Le CNRI, le Conseil national de la Résistance iranienne, s’y oppose aussitôt. Elle se rend compte qu’Assadi peut être libéré de cette manière, avant même que ce faux diplomate n’ait purgé ne serait-ce qu’un tiers de sa peine. La procédure devant la Cour constitutionnelle a abouti à un arrêt remarquable en mars de cette année. Après une précédente suspension, le tribunal a jugé que le traité pouvait encore être maintenu, à condition que les victimes, en l’occurrence le CNRI, soient informées de la libération d’Assadi.

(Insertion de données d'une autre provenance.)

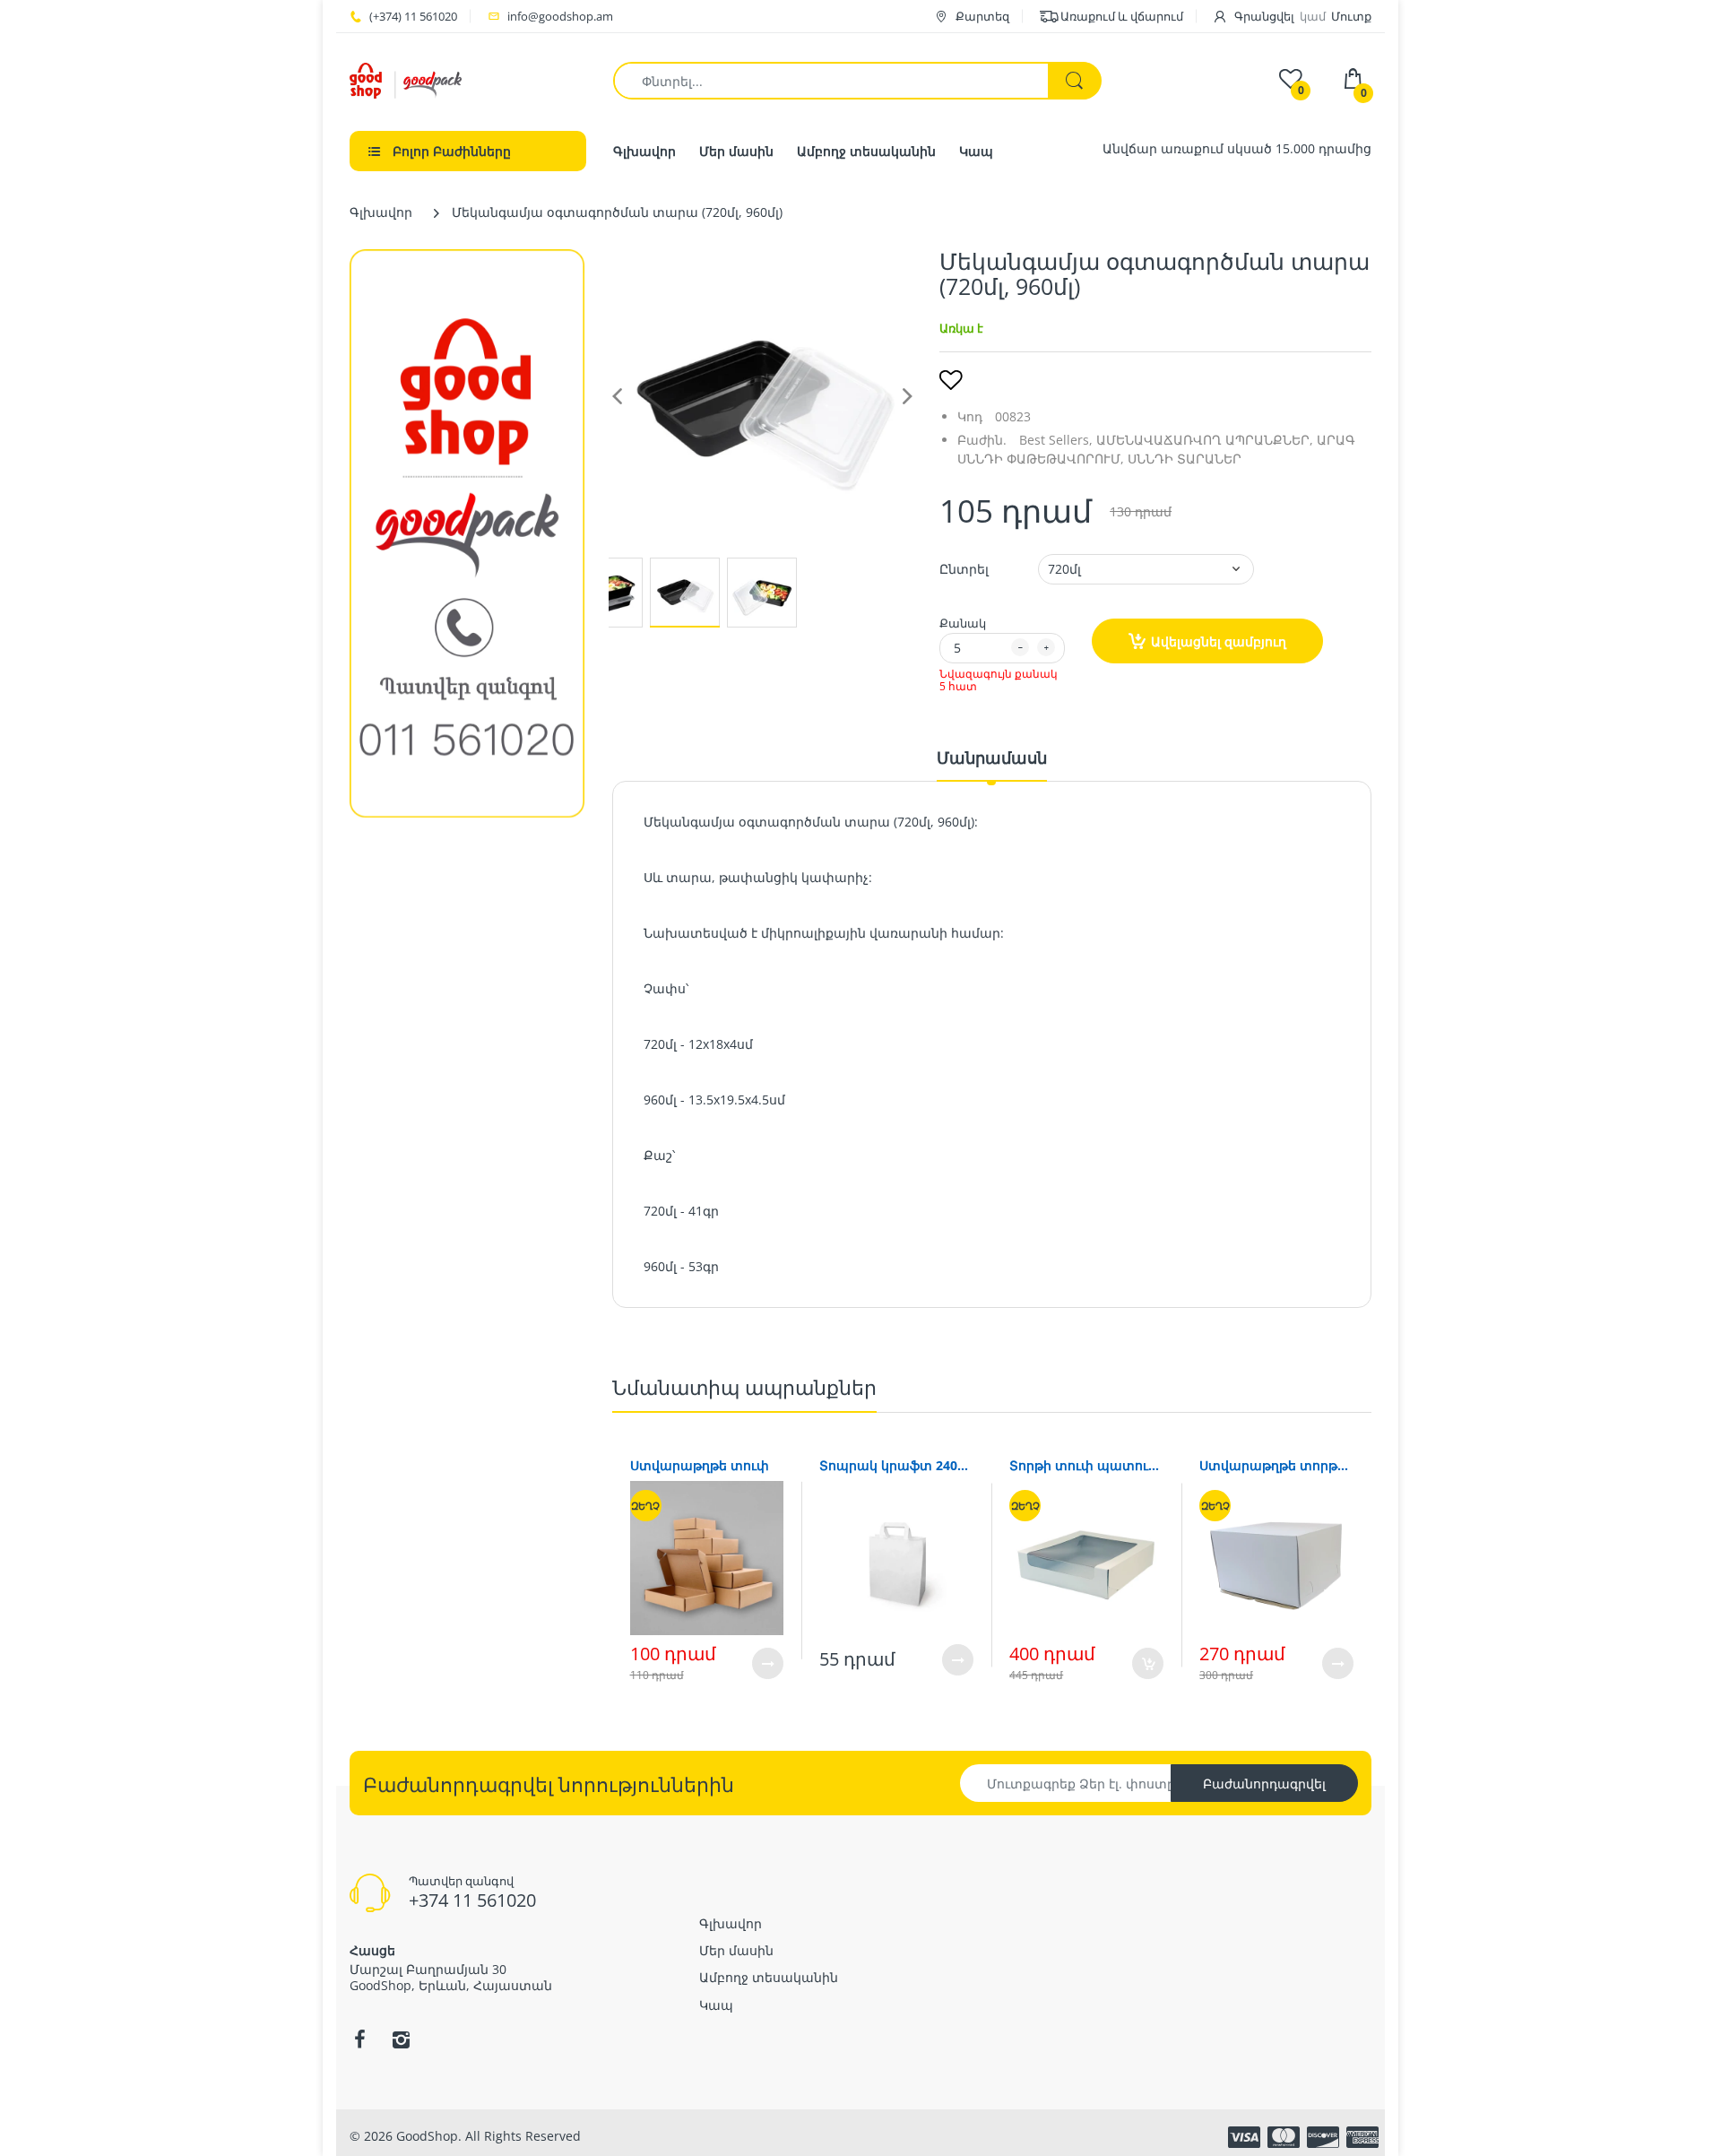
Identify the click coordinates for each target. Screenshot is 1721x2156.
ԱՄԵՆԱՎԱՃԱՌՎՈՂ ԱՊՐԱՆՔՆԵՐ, (1204, 439)
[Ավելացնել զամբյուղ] (1147, 1663)
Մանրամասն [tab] (992, 757)
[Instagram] (401, 2039)
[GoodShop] (406, 79)
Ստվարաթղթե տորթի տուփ (1276, 1465)
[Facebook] (359, 2039)
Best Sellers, (1056, 439)
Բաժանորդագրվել (1264, 1783)
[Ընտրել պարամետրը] (767, 1663)
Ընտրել (964, 568)
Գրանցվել (1264, 16)
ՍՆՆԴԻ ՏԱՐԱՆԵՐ (1184, 458)
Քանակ (962, 623)
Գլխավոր (381, 212)
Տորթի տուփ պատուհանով (1086, 1465)
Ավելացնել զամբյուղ (1218, 641)
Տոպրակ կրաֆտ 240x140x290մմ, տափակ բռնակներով (896, 1465)
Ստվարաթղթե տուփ (699, 1465)
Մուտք (1351, 16)
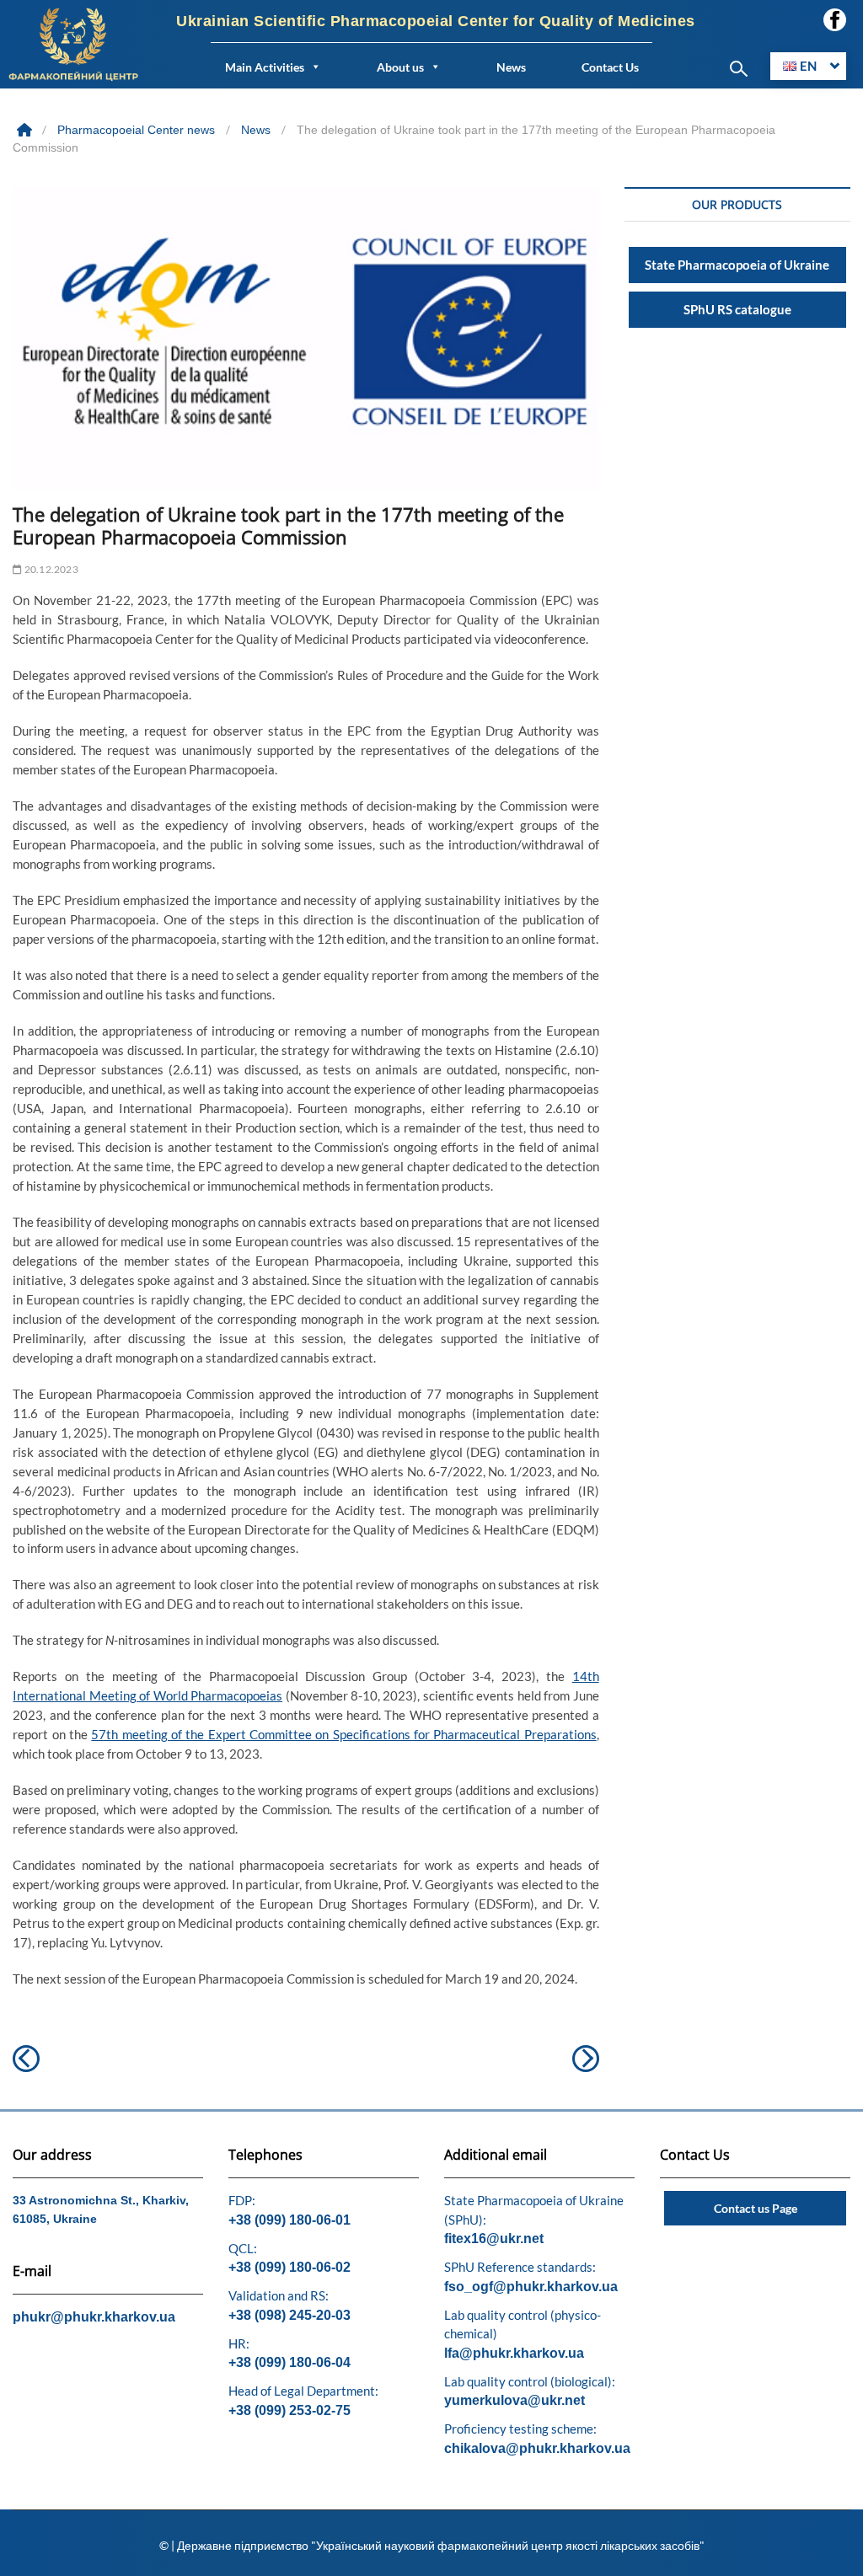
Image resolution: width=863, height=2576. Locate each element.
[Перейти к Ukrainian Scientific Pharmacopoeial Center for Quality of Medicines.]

Cela ne s’est pas produit. Dès jeudi soir, la police a fait sortir Assadi de sa cellule de la prison de Haren. Il repartira vendredi matin avec un vol pour Oman, qui fait la médiation entre l’Iran et la Belgique. Les deux prisonniers se sont croisés à Oman mais ne se sont pas vus.

167

Quand Assadi a été libéré, le CNRI a voulu le contester devant le tribunal, mais maintenant ils ne savaient rien. « L’arrêt de la Cour constitutionnelle est-il un bout de papier ? demande rhétoriquement leur avocat Rik Vanreusel.

Le gouvernement, cependant, se sent habilité par la constitution. Sur les conseils de constitutionnalistes comme Paul Van Orshoven, émérite de la KU Leuven, elle n’invoque délibérément pas le traité avec l’Iran, mais un article spécifique de la Constitution. L’article 167 confère au roi, et donc au gouvernement, des pouvoirs étendus pour agir dans les relations internationales. « C’est une piste différente », déclare Van Orshoven.

Mercredi, les ministres belges ont déjà signé un arrêté royal qui réglemente la remise d’Assadi à l’Iran « au vu de la menace grave, imminente et continue ». C’est une initiative qui place les victimes d’Assadi et la Chambre devant le fait accompli – et c’était déjà possible il y a un an, n’est-ce pas ? « Nous n’avons pas l’impression que du temps a été perdu », assure un chef de cabinet. «Avec le traité, nous pensions que Vandecasteele reviendrait à l’automne. Cela n’a pas fonctionné. »

L’arrêt de la Cour constitutionnelle offrait au gouvernement la possibilité d’échanger Assadi et Vandecasteele, mais le gouvernement craignait que cela n’entraîne des mois de perte de temps. Et après la suspension initiale, Vivaldi a cherché une alternative.

« Nous savions que notre compatriote était condamné à la prison et au fouet, et nous avons reçu des informations selon lesquelles une peine encore plus lourde pesait sur sa tête », raconte un autre chef de cabinet. « Ce n’est que depuis une dizaine de jours que les choses ont commencé à avancer. »

Vendredi soir, un Olivier Vandecasteele visiblement émacié atterrit à l’aéroport militaire de Melsbroek, où il est accueilli par sa famille et son meilleur ami Olivier Van Steirtegem, qui se sont battus pendant un an pour son retour. Vandecasteele est accompagné d’une équipe médicale, dont un psychologue.